Oh, sorry I see the problem now. It is not in adding a variable to a subscription but is in how to filter parent nodes with filters on the edges.
This might be a case for cascade, but it would perform better if there is an edge from the user to the tasks. What is the full schema for users and tasks?
Actually, I understand how to pass variables on apollo end, just not on the query end… I am not sure if I need a filter, or just pass in the value, or how to do either in this case.
But there is a caveat here. If you run this, you will probably end up with errors that the field user is required to have a value but it returns null. That happens because the query returns all of the task nodes whether they have the specified user or not. The filter on the user edge, does not filter the tasks, but rather the users that are returned. So how to filter the tasks to only the specific users? Well, the best and most efficient way to do it is to run the query I sent you that roots with the getUser and then traverses to the tasks. But if you have to root at queryTask for whatever reason, there is a way to do that: use the @cascade directive.
There will work with another caveat. (Not in your specific case though) If any field your queried results in null, then that task will be removed from the final list of tasks returned. In your case, all of the fields are required, so you shouldn’t run into a case where a title does not have a title or completed field. However, your User could have a nullable name field. So if you query this field using cascade and even though the username matches, the task would still be removed from the returned list due to a null user.name field.

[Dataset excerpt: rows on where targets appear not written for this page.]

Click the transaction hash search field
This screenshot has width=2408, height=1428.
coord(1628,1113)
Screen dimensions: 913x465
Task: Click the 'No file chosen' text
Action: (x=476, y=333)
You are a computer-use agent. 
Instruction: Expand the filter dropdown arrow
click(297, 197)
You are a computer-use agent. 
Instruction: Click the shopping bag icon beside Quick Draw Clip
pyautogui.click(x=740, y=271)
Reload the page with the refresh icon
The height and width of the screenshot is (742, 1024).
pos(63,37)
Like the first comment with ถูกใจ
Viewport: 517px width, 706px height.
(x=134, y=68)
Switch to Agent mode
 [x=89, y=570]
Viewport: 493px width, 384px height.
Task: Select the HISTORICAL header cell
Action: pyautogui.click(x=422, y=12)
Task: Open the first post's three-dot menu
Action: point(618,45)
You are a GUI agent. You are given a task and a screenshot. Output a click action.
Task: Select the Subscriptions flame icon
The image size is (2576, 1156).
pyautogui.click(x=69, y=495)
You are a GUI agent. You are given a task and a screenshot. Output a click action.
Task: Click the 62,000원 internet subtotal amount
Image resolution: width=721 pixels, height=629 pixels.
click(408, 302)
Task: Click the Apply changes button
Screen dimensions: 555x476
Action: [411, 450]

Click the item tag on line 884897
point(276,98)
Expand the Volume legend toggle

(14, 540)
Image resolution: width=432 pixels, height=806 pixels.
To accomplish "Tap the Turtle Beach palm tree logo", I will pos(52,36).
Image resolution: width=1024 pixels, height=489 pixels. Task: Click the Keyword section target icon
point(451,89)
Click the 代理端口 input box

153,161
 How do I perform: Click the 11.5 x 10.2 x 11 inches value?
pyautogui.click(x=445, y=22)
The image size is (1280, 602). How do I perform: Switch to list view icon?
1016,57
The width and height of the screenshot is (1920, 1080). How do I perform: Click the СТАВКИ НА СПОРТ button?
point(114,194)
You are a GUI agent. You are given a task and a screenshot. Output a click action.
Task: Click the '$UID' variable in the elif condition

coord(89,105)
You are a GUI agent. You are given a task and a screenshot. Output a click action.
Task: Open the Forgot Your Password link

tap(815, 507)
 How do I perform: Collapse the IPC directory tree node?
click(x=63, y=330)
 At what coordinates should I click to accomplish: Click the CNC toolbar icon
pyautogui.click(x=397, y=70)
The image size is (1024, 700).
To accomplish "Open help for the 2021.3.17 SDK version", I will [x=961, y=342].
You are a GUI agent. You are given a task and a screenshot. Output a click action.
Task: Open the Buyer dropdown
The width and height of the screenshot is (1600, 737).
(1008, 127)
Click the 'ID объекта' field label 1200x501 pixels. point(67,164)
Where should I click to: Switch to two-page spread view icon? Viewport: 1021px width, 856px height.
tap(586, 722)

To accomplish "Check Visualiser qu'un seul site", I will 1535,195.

The way around this is to use cascade with parameters to list the fields that should be required. You can refer to the docs for that use case.
I would personally limit uses of cascade as much as possible and instead rearrange queries to put the filtered edge on the root as much as possible for best performance.
Short answer just assume that auth query rules have cascade applied at the root. Any root node that does not have all of the fields will not pass the authorize rule.